Given problem A ▸
Reproduce verbatim the lines of the records beginning with the line that contains "Where should I click to: Select" and extending through the final line of the records.
Given problem B ▸
Continue the opinion column on demographic change and the Republican Party, beginning after its final sentence.

Excerpt ▸

--- Begin ---

Opinion Columns & Blogs

Mark Shields: GOP playing dangerous game

Mike Murphy, the successful and shrewd Republican media strategist, is a heretic within his own party. Sensitive to the near-universal reverence Republicans of all ages pay to the legacy and presidency of Ronald Reagan, Murphy bluntly warns his fellow GOPers that — given the profound, and continuing, demographic changes over the past three decades — Ronald Reagan would have a tough time beating Jimmy Carter today.

Consider this reality. In his 1980 race against President Carter, when Gov. Reagan won 56 percent of the nation’s white vote, whites comprised 88 percent of the total national electorate. Simply stated, Reagan’s 1980 share of the white vote alone constituted 49.3 percent of all voters. This meant that for the Gipper to achieve his overall 51 percent majority he simply had to earn the support of one out of seven non-white voters — which is what he did.

But by 2008, enormous changes were taking place. The white share of the national vote had fallen to 74 percent. So Reagan’s 56 percent share of that group would have translated into just 41.2 percent of all voters. Demographic shifts, by themselves, would have subtracted more than 8 percentage points from Ronald Reagan’s 1980 victory margin.

--- End ---

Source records
--- Begin ---

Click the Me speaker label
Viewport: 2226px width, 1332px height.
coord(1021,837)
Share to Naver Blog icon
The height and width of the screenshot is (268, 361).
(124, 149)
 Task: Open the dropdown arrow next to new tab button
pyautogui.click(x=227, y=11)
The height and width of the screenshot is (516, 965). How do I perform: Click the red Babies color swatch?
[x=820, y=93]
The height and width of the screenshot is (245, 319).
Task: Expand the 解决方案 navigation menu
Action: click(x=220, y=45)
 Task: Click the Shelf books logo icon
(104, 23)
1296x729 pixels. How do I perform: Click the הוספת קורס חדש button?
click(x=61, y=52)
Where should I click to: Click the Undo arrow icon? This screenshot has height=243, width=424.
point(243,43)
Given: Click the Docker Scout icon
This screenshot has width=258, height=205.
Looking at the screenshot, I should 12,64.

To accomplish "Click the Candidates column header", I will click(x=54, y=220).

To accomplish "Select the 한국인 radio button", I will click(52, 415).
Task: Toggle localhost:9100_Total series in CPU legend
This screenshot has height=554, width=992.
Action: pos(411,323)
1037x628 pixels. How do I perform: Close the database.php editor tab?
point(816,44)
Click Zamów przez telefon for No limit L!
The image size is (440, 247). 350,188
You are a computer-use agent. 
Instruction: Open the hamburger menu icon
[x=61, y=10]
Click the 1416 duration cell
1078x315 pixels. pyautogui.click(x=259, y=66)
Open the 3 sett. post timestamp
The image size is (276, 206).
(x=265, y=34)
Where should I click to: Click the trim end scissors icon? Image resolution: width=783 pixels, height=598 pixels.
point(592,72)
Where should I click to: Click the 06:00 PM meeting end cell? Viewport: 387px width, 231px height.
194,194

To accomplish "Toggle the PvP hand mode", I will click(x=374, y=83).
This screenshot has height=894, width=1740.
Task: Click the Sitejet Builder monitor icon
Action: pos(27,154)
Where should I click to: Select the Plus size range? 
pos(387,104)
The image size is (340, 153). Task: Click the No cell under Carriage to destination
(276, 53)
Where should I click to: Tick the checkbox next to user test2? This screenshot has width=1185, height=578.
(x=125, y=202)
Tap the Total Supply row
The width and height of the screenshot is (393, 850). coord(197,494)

--- End ---

Answer A ▸
Where should I click to: Select the Plus size range? 
pos(387,104)
The image size is (340, 153). Task: Click the No cell under Carriage to destination
(276, 53)
Where should I click to: Tick the checkbox next to user test2? This screenshot has width=1185, height=578.
(x=125, y=202)
Tap the Total Supply row
The width and height of the screenshot is (393, 850). coord(197,494)

Answer B ▸
Mike Murphy uses facts such as these as a reminder that nobody can live in the past and succeed politically. Having worked for a couple of dozen Republican candidates — including John McCain, Mitt Romney, Jeb Bush and Arnold Schwarzenegger — Murphy has real credibility when he warns his party that anti-immigrant rhetoric of the variety heard from — mostly losing — Republican candidates in 2008 and 2010 could doom the party of Abraham Lincoln and Reagan to permanent minority status.

Consider California, where Murphy now lives. In 2008, whites were just 63 percent of the total state vote. African-American, Latino, Asian and other totaled 37 percent. By Murphy’s calculations, unless Republicans can dramatically improve their following among those groups of voters (whom Barack Obama carried collectively by more than 75 percent), Republican candidates will be required to win a minimum two out of three California white votes in order to win a statewide election. In 2008, John McCain received 46 percent of the votes of white Californians.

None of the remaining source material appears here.